TASK TO COMPLETE =
Starting at the line with "Viewport: 698px width, 642px height." and going on through the line with "Open the Финансы menu", reproduce each line in the records below exactly and nothing more.

GIVEN RECORDS =
=====

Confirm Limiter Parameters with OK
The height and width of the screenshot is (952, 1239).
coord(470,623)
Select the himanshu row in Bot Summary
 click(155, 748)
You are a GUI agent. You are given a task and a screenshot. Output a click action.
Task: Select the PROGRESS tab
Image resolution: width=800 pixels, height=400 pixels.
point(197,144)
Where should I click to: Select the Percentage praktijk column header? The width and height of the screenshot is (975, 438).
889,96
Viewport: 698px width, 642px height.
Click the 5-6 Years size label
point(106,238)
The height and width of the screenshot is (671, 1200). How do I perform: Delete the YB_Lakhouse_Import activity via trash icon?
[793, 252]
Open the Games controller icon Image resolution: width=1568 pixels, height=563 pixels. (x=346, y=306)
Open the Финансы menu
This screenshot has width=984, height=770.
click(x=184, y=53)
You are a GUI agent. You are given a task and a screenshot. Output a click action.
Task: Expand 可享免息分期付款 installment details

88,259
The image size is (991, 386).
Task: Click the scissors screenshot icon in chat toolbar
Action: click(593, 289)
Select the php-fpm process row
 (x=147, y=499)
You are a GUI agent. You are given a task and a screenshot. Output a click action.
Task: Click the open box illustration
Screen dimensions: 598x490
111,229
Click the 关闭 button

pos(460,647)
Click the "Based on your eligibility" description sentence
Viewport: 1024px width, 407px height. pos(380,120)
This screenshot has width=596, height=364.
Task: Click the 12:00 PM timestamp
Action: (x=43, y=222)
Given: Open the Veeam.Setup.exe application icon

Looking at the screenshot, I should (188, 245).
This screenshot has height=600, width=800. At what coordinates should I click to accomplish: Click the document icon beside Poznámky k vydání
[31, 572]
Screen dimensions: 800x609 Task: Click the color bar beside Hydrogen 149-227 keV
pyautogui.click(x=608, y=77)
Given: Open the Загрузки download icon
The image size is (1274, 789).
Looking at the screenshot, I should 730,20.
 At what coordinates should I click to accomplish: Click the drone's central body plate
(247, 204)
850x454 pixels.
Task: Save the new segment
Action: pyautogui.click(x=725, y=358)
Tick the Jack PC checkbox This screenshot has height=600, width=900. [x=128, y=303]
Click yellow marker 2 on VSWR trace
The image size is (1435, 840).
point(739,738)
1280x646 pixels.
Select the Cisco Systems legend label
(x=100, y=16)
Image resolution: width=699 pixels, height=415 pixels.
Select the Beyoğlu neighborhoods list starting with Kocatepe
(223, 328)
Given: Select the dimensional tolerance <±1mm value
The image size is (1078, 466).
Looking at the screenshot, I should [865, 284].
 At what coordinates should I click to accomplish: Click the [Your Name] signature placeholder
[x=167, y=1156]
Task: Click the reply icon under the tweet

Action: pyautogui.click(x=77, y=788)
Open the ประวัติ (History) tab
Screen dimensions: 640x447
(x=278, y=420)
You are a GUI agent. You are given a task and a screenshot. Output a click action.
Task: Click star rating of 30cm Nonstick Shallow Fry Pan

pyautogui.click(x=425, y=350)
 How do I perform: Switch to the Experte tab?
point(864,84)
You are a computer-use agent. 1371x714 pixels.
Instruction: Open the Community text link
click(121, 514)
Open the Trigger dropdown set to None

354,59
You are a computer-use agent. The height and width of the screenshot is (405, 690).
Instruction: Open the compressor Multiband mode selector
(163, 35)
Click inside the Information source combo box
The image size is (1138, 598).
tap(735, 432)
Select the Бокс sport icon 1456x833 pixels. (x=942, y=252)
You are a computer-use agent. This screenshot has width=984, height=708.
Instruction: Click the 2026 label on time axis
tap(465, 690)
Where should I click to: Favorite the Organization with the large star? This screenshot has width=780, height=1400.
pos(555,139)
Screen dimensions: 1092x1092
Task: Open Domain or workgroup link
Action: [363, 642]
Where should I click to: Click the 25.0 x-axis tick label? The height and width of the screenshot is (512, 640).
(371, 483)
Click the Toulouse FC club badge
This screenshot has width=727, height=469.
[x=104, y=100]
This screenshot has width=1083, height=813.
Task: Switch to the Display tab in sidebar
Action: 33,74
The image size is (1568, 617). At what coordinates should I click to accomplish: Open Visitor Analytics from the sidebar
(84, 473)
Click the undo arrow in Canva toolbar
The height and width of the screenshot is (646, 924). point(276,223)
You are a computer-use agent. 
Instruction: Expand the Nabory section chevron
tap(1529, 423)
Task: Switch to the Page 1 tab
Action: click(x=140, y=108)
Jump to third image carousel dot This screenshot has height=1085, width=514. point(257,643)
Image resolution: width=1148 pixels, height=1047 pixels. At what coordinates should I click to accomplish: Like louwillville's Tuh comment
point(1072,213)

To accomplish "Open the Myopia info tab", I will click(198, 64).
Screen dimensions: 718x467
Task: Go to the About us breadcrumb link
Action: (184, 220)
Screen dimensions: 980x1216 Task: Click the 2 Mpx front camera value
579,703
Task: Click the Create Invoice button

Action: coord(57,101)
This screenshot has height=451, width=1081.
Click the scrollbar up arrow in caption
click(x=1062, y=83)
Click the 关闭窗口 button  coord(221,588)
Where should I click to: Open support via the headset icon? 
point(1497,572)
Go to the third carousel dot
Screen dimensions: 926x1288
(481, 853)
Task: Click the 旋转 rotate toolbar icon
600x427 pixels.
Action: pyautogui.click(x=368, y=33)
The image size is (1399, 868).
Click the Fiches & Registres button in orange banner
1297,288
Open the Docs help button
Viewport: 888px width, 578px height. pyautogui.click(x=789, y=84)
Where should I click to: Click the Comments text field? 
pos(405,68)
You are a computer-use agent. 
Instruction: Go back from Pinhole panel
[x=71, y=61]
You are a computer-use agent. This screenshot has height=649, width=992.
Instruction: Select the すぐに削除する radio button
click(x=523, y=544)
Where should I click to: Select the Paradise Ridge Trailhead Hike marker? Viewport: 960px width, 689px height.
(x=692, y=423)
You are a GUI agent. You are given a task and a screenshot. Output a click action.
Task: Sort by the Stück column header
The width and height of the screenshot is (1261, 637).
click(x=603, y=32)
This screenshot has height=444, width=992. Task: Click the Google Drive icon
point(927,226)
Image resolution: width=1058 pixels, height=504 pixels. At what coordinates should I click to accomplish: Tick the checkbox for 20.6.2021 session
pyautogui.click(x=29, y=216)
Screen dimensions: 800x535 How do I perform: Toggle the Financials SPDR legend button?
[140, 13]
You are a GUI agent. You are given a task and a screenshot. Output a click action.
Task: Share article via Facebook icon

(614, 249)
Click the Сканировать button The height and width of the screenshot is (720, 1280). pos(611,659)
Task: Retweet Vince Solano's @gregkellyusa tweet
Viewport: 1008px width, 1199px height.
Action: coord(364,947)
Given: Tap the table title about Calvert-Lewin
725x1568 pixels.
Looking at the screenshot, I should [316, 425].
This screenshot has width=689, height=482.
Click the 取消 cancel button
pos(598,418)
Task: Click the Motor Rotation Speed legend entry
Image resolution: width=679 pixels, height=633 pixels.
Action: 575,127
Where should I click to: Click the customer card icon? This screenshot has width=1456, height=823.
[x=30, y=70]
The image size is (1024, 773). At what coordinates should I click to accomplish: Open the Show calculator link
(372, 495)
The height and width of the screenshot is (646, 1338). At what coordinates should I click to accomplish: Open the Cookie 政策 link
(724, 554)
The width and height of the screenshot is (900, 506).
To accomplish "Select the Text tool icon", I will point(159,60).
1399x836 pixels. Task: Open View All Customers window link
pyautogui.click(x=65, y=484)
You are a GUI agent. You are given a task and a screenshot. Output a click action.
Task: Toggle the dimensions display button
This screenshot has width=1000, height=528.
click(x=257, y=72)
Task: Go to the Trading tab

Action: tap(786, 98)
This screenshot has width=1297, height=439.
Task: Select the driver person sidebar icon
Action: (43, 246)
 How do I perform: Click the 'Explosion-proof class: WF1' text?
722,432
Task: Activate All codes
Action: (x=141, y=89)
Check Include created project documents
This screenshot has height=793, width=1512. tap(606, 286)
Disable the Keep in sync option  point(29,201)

=====

RESPONSE TO THIS TASK =
Viewport: 698px width, 642px height.
Click the 5-6 Years size label
point(106,238)
The height and width of the screenshot is (671, 1200). How do I perform: Delete the YB_Lakhouse_Import activity via trash icon?
[793, 252]
Open the Games controller icon Image resolution: width=1568 pixels, height=563 pixels. (x=346, y=306)
Open the Финансы menu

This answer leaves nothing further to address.